Tanks storm Syrian flashpoint city Banias

AFP , Saturday 7 May 2011

Syrian tanks stormed flashpoint Banias city on Saturday, as Syrian President Bashar al-Assad ignored growing world outrage to press a violent crackdown on anti-regime protesters

The military assault came after Syrian security forces shot dead at least 26 protesters Friday during a huge "Day of Defiance" against the regime, according to a toll given by rights groups.

Rights activists reached by telephone from Nicosia said residents of Banias, in northwestern Syria on the Mediterranean coast, formed human chains in a bid to halt the military operation when it began very early Saturday.

Electricity and communications were cut as the tanks entered along three axes heading towards the southern sector of the city, the bastion of anti-regime protesters, the sources said.

Tanks also encircled the nearby town of Baida while an army boat patrolled offshore, they added.

The military sweep into Banias comes two days after a convoy of 40 military vehicles pulled out of the southern town of Daraa, another protest centre, which the military had locked down since April 25.

On Wednesday, residents of Banias said dozens of armoured vehicles, including tanks and troops reinforcements, had been deployed on the outskirts of Banias.
"It looks like they are preparing to attack the town, like they did in Daraa," one activist said.

Dozens of people were killed during the 10-day military assault on Daraa, launched with what activists termed "indiscriminate" shelling of the town.

But General Riad Haddad, the military's political department chief, insisted that troops in Daraa "did not confront the protesters. We continue searching for terrorists hidden in several places. As the army, we never confronted the protesters."

Human rights groups say that more than 600 people have been killed and 8,000 jailed or gone missing in the crackdown on protesters since demonstrations erupted in mid-March.

The United States warned it would take "additional steps" against Syria if it continues its brutal crackdown on protesters, a week after imposing tough sanctions on the Arab nation.

"The United States believes that Syria's deplorable actions toward its people warrant a strong international response," the White House said in one of its strongest statements yet since the outbreak of unrest in the Arab state.

It warned that unless Assad's government halted its repression of peaceful pro-democracy protests, "the United States and its international partners will take additional steps to make clear our strong opposition to the Syrian government’s treatment of its people."

It also welcomed the European Union's decision to impose sanctions on Syrian officials "responsible for human rights abuses."
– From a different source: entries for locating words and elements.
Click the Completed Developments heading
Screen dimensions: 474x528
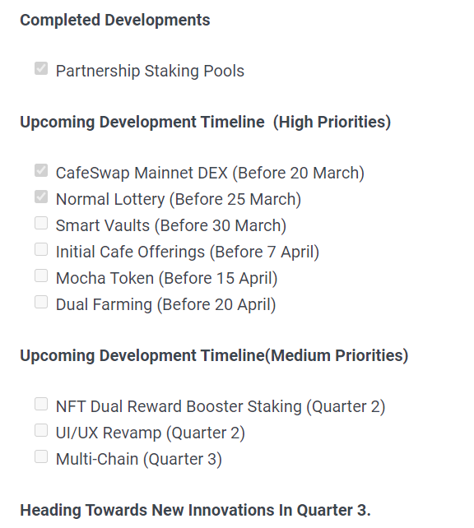pyautogui.click(x=115, y=21)
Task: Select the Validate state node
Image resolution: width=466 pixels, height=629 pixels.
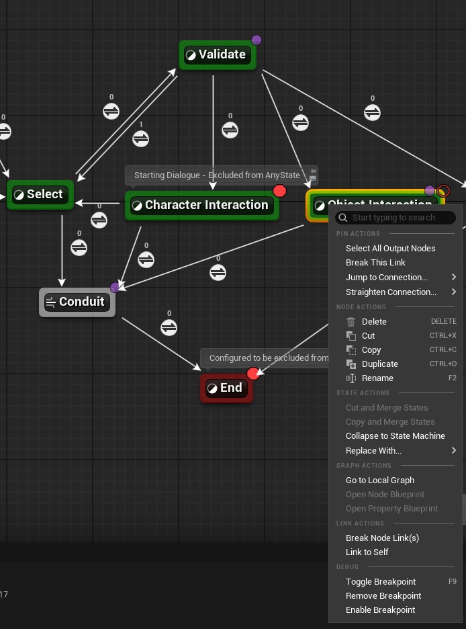Action: point(217,55)
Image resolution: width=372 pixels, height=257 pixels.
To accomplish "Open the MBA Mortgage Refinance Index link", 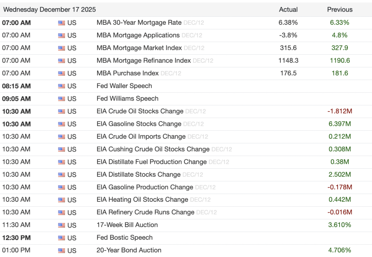I will click(x=144, y=61).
The EU on Friday agreed to impose sanctions on 13 Syrian officials involved in the regime's brutal crackdown on protests and will meet Monday to discuss whether to target Assad as well, diplomats said.

The Syrian rights group, Insan, put Friday's toll at 26 killed.

The toll included 16 protesters killed in the central city of Homs, six in Hama, north of Damascus, two in Jableh on the Mediterranean and another two for which it gave no details.

The military announced that 10 soldiers and policemen were killed in Homs by "armed terrorist groups", and said the bodies of some of them were mutilated by the assailants.

As the crackdown continues, prominent dissident and former MP Riad Seif, 64, was arrested in Damascus, the London-based Observatory reported on Friday. Amnesty International said he was seized while leaving a mosque.

Seif had been imprisoned twice since 2001, serving in total more than seven years in jail for seeking reforms and constitutional changes in autocratic Syria.

According to Amnesty "human rights activists involved in pro-reform protest in Syria have been forced into hiding after receiving threats from Syrian authorities."

The Syrian Revolution 2011, a Facebook group that has been a driving force of the protests, had called for the "Day of Defiance" demonstrations on Friday, saying "Liberty is close."

Tens of thousands rallied across the country, including in the Kurdish areas of Amuda and Derbassiye in northeast Syria, in the coastal city of Banias, Kafar Nubbol in the north, Al-Bukamal near the border with Iraq and in Deir Ezzor in the east, activists said.

Thousands also swarmed Saqba, near Damascus, where 300 people were rounded up on Thursday.

In a concession that failed to dampen the protest movement, Assad decreed an end to five decades of emergency rule on April 21, but his forces have continued to use deadly force and carry out arbitrary detentions.